Starting at the line that contains "Open the library building icon", retype each line to the end of the listing below. Include both ends, but not the pictures.

**********

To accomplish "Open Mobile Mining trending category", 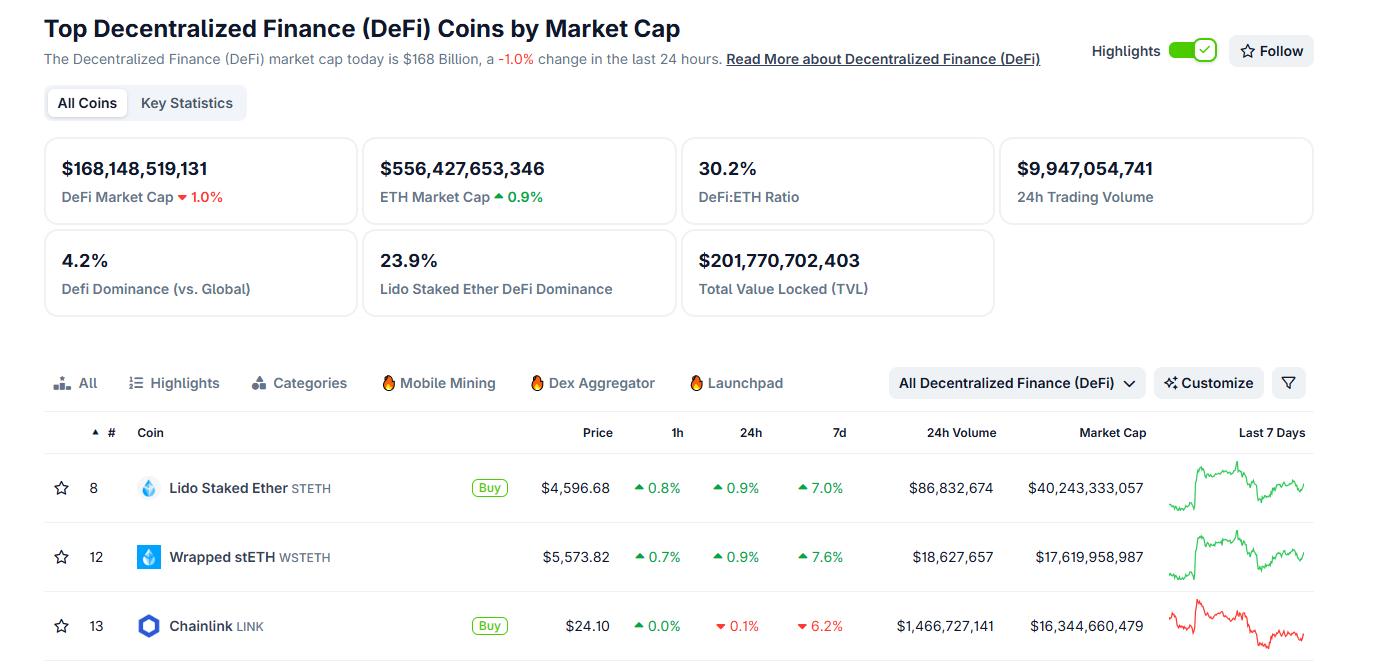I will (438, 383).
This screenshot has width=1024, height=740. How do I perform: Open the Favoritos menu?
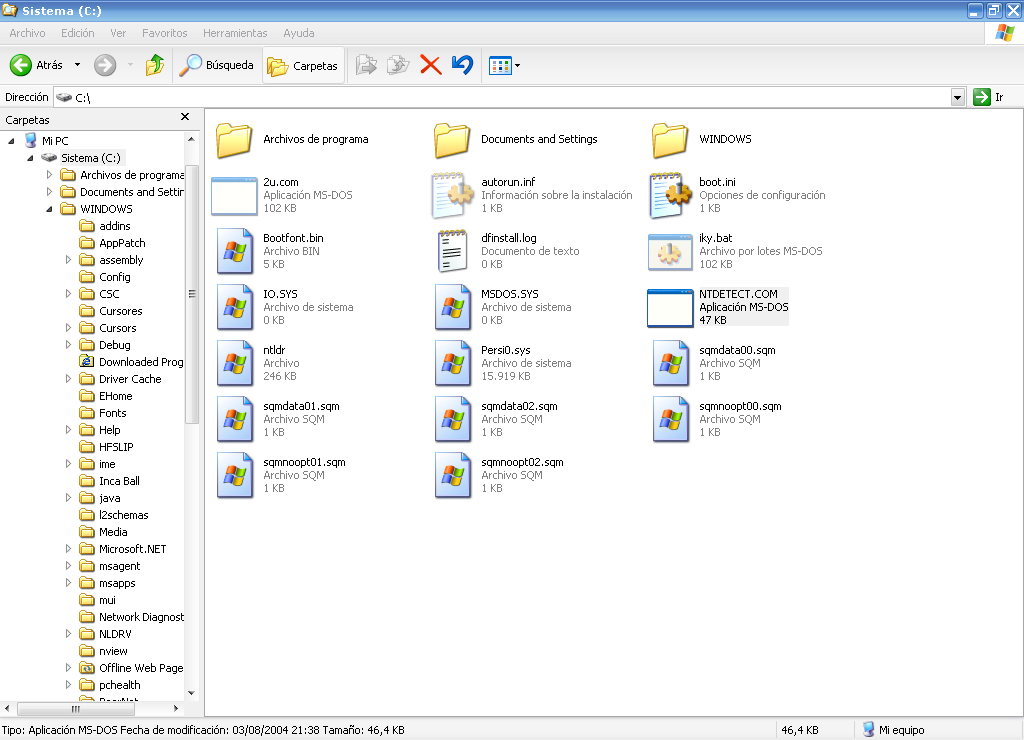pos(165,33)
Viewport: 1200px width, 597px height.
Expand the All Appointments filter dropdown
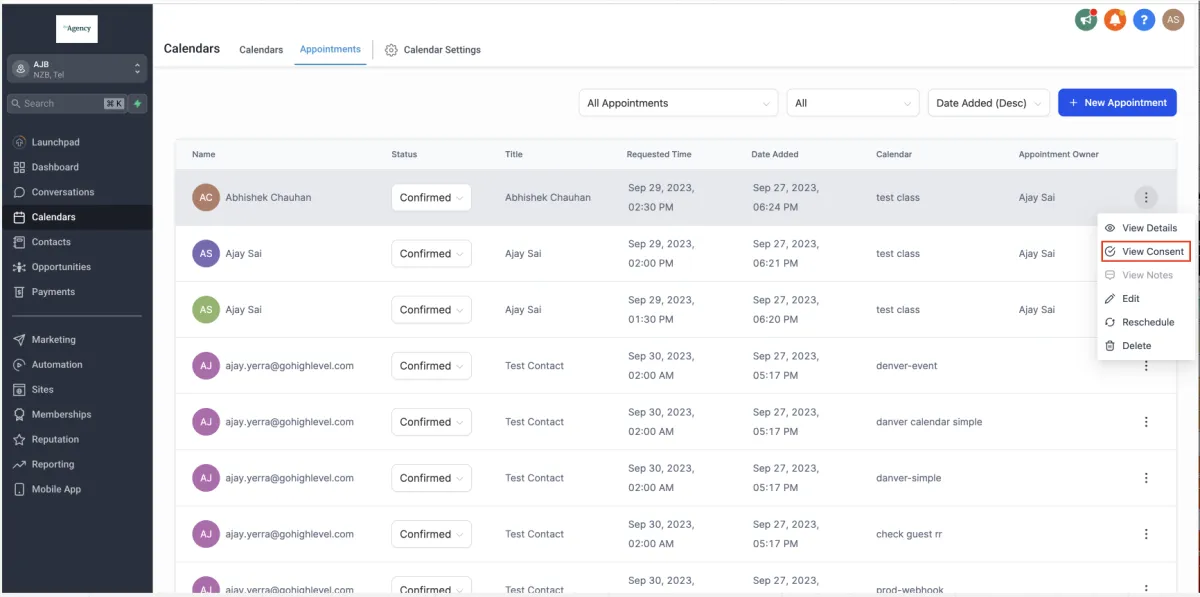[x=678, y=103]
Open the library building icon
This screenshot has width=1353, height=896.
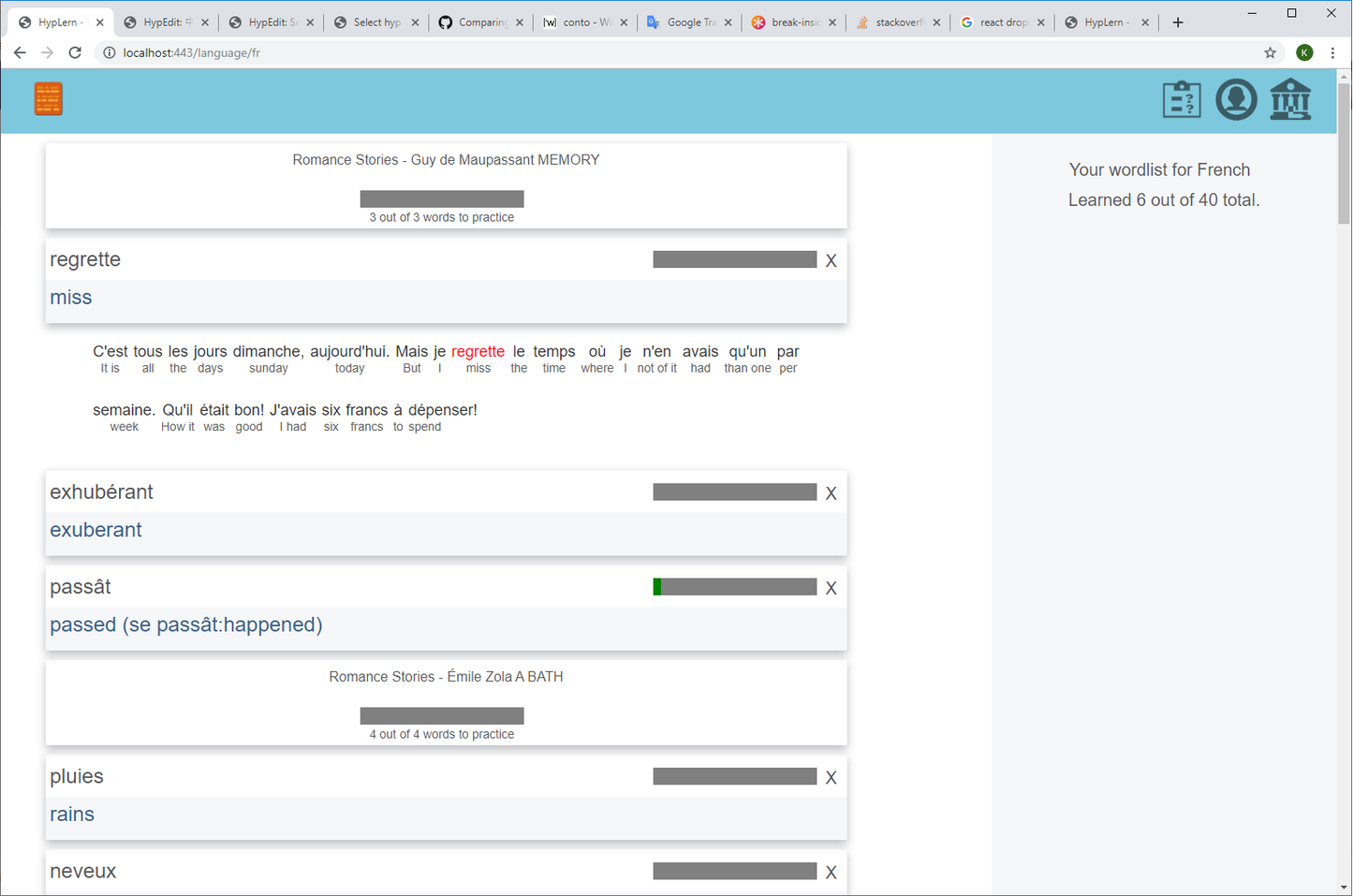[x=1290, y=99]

**********

WRITTEN SOLUTION:
Open the library building icon
This screenshot has width=1353, height=896.
[x=1290, y=99]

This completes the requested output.